Employees with Postgraduate Diplomas Earn Higher Wages

Katherine Wall

College postgraduate credential programs—typically requiring a previous postsecondary credential as a prerequisite for entry and aimed at providing career-specific skills—have grown in popularity, accounting for 13% of all college graduations in 2019, more than double the share (6%) recorded five years before in 2014. 

A new study, “The rising popularity of college postgraduate credential programs in Canada,” sheds light on the outcomes of students graduating from these programs regarding graduation rates, transition to permanent residency, and post-graduation earnings.

Among Canadian students, postgraduate college certificates were associated with substantially higher earnings than non-postgraduate college certificates and diplomas, with a gap of more than $15,000 for women and a bit under $8,000 for men between the two credential types four years after graduation. 
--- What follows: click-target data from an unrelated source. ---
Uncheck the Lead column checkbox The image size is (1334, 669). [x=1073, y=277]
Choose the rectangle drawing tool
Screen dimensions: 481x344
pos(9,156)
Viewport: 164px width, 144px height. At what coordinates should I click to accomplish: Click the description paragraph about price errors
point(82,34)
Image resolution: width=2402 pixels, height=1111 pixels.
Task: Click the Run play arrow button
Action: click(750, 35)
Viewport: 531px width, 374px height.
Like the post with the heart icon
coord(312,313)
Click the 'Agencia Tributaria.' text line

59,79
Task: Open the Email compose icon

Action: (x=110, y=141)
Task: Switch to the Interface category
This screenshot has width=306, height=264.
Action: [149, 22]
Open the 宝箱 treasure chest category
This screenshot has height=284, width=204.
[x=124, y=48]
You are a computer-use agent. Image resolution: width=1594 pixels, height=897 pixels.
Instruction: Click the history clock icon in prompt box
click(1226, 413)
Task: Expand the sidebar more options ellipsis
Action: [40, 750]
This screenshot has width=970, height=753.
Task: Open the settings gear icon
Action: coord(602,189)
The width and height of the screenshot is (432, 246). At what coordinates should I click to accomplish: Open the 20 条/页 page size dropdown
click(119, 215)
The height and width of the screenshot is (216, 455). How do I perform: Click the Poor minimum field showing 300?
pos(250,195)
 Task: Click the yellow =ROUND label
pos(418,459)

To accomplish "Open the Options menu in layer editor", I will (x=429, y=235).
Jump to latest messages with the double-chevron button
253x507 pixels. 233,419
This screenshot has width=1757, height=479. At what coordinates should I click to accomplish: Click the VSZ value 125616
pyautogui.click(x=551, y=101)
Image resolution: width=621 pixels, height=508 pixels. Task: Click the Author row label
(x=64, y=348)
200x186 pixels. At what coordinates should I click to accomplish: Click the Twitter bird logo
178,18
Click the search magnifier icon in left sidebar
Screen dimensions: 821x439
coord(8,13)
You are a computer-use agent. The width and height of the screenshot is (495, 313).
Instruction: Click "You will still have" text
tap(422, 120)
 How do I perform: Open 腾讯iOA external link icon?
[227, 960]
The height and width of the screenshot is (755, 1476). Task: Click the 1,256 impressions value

Female Canadian students who completed college postgraduate credentials had similar earnings four years after graduation ($50,000) to those with bachelor’s degrees ($49,000). Men who completed college postgraduate credentials earned an average of $54,000 four years after graduation, approximately $6,000 less than men with a bachelor’s degree. The gap for men may be because men with bachelor’s degrees are more likely to study higher-earning fields, such as engineering. 

Students who completed a college postgraduate credential in 2015 had wage earnings four years after graduation that were higher than those with a non-postgraduate college certificate or diploma but lower than those with a bachelor’s degree. This was the case for both Canadian students and international students. Canadian students earned, on average, $39,000 with a non-postgraduate college certificate or diploma, $51,000 with a college postgraduate certificate or diploma, and $53,000 with a bachelor’s degree.